病區護士工作站操作規定
病區護士工作站管理和傳輸著護理工作過程中的全部數據信息,是醫院信息管理系統的重要組成部分。因此,護士工作站人員必須做到操作熟練、快速準確、細致認真、一絲不茍。
一、住院患者先由住院處按病案書寫要求錄入信息,經網絡進入病區工作站,在病區護士安排床位后,方可輸入病區醫護工作信息;治療終結時由病區護士按醫囑停止全部處置,核實費用無誤后做出院處理,并打印出院通知書和結算通知單,患者出院后,病案信息歸檔保存,再次住院按原病案號輸入。
二、為確保護士工作站信息安全,必須實行密碼簽名登錄制度,個人的口令密碼要嚴格保密,防止他人盜用,無密碼者系統不予登錄。
三、嚴格落實第四版醫療護理工作常規,進修、實習護士的醫療文書必須由帶教老師審簽。
四、嚴格檢查、校對、錄入、確認、執行醫囑。
(一)所有醫囑必須在計算機中下達、執行。
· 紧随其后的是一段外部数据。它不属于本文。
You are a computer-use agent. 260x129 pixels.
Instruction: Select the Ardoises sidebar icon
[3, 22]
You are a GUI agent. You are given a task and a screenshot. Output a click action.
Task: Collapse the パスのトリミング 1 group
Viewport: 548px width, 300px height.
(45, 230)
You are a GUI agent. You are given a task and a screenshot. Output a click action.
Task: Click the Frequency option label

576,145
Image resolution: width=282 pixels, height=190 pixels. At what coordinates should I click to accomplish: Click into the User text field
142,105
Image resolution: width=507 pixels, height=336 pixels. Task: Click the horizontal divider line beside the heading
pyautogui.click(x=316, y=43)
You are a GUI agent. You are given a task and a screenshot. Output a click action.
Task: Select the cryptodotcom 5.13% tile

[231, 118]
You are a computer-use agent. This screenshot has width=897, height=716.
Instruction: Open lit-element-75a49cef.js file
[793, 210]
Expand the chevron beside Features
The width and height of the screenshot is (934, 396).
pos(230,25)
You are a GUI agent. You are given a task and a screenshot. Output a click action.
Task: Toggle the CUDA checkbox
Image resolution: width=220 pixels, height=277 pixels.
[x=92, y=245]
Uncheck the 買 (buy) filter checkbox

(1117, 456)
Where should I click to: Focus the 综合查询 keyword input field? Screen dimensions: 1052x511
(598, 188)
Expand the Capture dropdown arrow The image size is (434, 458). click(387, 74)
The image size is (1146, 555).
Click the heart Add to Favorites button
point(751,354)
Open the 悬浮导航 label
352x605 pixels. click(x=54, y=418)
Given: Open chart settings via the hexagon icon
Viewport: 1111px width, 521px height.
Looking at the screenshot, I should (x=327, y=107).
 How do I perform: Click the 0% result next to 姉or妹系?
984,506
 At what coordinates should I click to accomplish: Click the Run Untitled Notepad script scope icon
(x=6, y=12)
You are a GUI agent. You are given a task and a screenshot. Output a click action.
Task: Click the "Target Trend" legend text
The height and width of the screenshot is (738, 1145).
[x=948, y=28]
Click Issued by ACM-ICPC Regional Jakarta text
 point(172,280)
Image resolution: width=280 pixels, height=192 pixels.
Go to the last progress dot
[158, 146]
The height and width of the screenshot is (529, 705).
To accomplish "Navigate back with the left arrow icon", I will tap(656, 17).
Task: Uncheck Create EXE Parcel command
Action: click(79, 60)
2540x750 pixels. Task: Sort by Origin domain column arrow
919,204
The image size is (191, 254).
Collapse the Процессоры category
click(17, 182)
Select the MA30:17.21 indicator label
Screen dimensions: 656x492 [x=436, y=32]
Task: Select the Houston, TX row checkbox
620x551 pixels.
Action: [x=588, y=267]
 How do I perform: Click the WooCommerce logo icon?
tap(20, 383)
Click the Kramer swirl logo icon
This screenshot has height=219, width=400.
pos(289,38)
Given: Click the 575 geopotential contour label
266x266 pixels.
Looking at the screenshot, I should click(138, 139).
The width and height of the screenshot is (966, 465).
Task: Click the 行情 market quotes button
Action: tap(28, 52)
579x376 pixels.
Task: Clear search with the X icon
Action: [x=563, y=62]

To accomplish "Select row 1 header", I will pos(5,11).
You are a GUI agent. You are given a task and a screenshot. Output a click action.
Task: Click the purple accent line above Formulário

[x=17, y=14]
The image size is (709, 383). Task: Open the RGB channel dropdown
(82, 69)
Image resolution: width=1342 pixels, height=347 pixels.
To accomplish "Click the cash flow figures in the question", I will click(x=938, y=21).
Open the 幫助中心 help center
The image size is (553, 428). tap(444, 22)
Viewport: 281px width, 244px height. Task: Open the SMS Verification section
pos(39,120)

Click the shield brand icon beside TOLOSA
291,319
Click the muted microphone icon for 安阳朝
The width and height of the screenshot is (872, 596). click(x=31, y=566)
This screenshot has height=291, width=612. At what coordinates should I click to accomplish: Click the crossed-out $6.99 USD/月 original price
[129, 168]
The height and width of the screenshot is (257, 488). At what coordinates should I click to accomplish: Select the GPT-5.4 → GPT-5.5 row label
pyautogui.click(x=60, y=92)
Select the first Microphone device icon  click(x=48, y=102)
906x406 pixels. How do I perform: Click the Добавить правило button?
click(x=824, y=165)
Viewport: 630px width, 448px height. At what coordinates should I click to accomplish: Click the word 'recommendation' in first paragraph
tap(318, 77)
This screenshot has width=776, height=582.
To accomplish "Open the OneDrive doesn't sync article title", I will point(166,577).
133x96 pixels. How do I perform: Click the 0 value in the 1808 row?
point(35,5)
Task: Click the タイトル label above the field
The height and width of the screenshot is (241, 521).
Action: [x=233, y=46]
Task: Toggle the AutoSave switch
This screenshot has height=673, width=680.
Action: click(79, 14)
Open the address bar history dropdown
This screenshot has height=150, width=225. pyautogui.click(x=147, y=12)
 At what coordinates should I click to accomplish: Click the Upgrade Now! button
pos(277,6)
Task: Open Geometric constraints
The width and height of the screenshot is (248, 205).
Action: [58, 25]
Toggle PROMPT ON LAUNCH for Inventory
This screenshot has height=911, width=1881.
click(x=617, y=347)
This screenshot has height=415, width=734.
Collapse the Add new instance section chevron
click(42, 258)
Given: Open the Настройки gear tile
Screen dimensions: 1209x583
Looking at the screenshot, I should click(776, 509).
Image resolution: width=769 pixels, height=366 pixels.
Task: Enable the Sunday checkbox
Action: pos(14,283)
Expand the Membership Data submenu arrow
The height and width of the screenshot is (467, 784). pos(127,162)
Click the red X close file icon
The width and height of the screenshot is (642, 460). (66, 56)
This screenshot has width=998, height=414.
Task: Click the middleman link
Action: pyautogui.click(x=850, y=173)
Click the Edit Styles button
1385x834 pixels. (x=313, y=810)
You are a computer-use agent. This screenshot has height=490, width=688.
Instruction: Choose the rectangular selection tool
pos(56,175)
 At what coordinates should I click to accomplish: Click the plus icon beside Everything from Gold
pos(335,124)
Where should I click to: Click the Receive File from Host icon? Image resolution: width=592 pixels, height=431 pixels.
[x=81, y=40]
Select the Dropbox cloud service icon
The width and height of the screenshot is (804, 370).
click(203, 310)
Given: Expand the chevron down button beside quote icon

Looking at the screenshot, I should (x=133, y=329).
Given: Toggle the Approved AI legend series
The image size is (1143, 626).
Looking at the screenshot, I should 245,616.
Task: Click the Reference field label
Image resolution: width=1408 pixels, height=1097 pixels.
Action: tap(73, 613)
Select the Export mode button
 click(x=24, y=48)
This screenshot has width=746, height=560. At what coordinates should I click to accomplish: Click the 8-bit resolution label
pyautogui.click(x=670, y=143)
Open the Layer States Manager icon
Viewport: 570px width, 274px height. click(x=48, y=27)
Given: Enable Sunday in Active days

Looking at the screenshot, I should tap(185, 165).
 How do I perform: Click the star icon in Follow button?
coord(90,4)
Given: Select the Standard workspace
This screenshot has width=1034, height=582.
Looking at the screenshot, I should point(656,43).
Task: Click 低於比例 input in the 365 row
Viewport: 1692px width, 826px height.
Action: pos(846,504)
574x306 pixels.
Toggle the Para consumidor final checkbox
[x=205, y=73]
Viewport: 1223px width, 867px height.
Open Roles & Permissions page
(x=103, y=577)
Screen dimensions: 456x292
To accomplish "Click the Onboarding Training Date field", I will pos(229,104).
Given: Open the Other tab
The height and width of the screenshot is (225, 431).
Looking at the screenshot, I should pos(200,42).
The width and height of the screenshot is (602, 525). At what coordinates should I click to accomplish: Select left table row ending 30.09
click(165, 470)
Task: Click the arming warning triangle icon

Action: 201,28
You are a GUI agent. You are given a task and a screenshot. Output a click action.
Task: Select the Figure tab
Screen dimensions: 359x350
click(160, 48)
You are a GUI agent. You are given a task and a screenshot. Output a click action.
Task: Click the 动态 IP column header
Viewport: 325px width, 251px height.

醫囑分為長期醫囑、臨時醫囑。可下達單條或成組醫囑,可單條或成組停止,必要時(如分娩、手術、轉科等)也可一次停止全部長期醫囑;可刪除剛下達但未確認的醫囑,作廢尚未執行的醫囑;瀏覽未停的長期醫囑及當日下達的醫囑。
(二) 護士執行醫囑前應查對醫囑格式、內容的正確性及開始執行時間,區分臨時醫囑、長期醫囑。臨時醫囑必須在規定時間15min內執行,要求先處置、后簽名。執行醫囑后根據治療需要確定用藥時間,編輯、打印出每個患者的各類治療單、護理單等。
(三) 各種過敏試驗醫囑,必須先處置,待觀察結果后再輸入試驗結果并執行。試驗結果陽性應報告經治醫師。
(四) 護士執行醫囑應認真審核計價項。執行轉抄醫囑后,對于“毒麻限劇藥品、不可分割藥品和免費病人的貴重藥品”等要逐條進入單病人醫囑的醫囑框內,調整計價項目,即變為“不擺藥”。
(五) 手術前需全停全部術前長期醫囑,手術后按序執行新醫囑。
(六) 護士應隨時查閱有無新醫囑,醫師下達即時執行醫囑后應提醒護士立即執行。
(七) 已執行的醫囑自動轉入“核對”欄內(即√狀態),每班護士必須核對上一班執行的醫囑并簽名,復查當日醫囑,護士進行醫囑查對,進入醫囑本后,選擇“已執行”,根據需查對的醫囑時間選擇時間框,按“提取”,顯示已執行醫囑內容,進行查對,必要時可利用“醫囑信息”功能瀏覽,打印全病區當日或7日內任意下達的醫囑、每個患者的醫囑單或未停醫囑記錄,便于了解和查對全病區或每個患者的治療情況。護士長對所有醫囑每周總核對一次。
(八) 備用醫囑要于轉抄后進入單病人醫囑的該項醫囑框內,查看醫生說明,如使用時間等,明確后方可執行。
五、每天上午12:00前各臨床科室醫生應下達在院病人醫囑,13:00前辦公室護士應完成醫囑的轉錄及與其他人的校對工作。